Cork stared at the huge retreating form of Broom and said, “I think what you’ll need is a bazooka.”
NINE
Marsha Dross offered Cork a ride to his Land Rover, which was still parked in the lot at the mine office. The traffic from all the official vehicles had broken a clear path through the underbrush, which Dross followed to the perimeter fence. She drove the fence line to a gate that opened onto an old mining road on the west side of the complex and that was guarded by one of the Vermilion One security guys, who gave a two-finger salute as they passed through.
When they reached the Land Rover, Dross killed the engine of her pickup and sat a moment staring through her windshield.
“We’ll need a positive ID of the body,” she said without looking at him.
“Max Cavanaugh,” Cork said. “I was supposed to see him tonight, have him sign an agreement for my investigation.”
“Where?”
“His place.”
“What time?”
“Six.”
She looked at her watch. “It’s almost six now.”
“Guess I won’t make it.”
“I hate this part of the job.”
“What? Talking to me?”
She smiled. Finally.
“Have one of your deputies do it,” he suggested.
“Is that how you handled things?”
“No.” He stared through the windshield, too. “So I guess you don’t want me talking to Max until after you’re finished with him?”
“Yeah,” she said.

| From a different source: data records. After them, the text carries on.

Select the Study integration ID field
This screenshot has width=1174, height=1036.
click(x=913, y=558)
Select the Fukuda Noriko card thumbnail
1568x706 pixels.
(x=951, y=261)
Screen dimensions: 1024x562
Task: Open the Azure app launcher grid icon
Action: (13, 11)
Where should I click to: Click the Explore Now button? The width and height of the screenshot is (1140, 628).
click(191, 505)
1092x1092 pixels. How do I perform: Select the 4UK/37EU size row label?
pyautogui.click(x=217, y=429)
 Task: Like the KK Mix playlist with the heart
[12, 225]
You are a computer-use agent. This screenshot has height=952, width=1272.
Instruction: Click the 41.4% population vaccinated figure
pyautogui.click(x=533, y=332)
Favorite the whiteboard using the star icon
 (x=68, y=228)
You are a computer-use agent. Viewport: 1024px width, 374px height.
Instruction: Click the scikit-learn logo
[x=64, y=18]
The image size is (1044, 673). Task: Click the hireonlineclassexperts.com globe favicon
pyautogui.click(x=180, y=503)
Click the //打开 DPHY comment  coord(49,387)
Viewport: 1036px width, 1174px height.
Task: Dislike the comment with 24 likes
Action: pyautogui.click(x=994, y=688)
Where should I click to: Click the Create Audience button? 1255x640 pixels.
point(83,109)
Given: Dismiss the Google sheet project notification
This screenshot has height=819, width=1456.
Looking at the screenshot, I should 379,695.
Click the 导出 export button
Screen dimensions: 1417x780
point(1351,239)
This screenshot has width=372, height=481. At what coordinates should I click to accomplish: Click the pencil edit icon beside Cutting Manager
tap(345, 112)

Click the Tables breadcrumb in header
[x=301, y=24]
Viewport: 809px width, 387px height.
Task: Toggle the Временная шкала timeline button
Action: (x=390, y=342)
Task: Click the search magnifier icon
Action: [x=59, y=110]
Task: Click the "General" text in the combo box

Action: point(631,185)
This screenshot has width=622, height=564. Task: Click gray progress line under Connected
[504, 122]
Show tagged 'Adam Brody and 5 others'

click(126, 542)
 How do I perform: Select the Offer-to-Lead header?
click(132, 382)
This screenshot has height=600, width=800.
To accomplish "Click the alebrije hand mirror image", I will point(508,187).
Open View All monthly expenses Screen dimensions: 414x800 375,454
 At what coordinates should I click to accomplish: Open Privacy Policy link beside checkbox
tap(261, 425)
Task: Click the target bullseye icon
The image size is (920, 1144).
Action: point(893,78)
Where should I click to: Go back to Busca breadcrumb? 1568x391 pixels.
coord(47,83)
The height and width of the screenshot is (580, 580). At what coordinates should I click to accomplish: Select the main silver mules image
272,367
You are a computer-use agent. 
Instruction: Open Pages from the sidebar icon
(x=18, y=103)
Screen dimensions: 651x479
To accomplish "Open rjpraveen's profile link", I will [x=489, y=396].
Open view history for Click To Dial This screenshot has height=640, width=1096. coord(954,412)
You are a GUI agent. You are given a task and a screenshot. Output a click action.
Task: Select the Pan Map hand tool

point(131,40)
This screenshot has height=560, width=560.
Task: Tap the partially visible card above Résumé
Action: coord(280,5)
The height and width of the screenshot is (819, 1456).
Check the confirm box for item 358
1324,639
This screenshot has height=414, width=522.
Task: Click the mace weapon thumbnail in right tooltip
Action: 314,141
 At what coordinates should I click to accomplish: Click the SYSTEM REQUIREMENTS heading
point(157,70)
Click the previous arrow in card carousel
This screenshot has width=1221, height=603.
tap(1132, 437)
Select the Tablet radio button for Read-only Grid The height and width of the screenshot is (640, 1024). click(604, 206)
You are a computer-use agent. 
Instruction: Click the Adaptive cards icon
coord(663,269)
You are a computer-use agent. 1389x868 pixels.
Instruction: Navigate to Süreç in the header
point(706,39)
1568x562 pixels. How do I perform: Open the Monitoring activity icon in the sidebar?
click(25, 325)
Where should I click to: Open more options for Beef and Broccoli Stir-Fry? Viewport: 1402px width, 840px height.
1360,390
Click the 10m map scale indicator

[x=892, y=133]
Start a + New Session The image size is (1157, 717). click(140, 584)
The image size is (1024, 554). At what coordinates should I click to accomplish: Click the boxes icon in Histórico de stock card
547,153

Then: “Have you ever dealt with anything like this?”
“Possible multiple homicides spread over nearly half a century? Hell, probably nobody has.”
“Five women and now a sixth.”
“If it is the Vanishings, only four are female for sure.”
“Agent Upchurch seemed pretty certain they’re all women, Cork. I’m sure she’s right.”
“And you know this how?”
Instead of answering, she said, “That sink you found is on Ojibwe land.” She swung her gaze toward him, and he knew without her saying a word what she wanted and why she’d offered him the lift. “I’ll need to talk to folks on the reservation,” she said. “I could use your help.”
Although he’d helped with investigations in the past, had done so ever since leaving the department, this time he balked, and for reasons he couldn’t quite articulate. There was something about the situation beyond its complete bizarreness that dug at him, and he wasn’t sure at all what that was.
“I’ll think about it and give you a call. Right now, I need to get something to eat.”
“Two of those women were Ojibwe,” she said.
“Probably more,” he said.
“How do you know?”
He pulled the door handle and let himself out. “We’ll talk,” he said.
He drove home to Gooseberry Lane. His house was a simple two-story place that, with his wife and the kids and the dog, had always felt comfortably full. Now there was only him and the dog. Trixie had spent the day in the backyard, tethered to a line that was connected to her own little doghouse and that let her roam without running loose. When she saw Cork, she greeted him with barking and eager leaps and a tail that beat like a metronome gone wild.
“Hey, girl,” he said, “bet you’re famished. Makes two of us. Let’s see what we can rustle up.”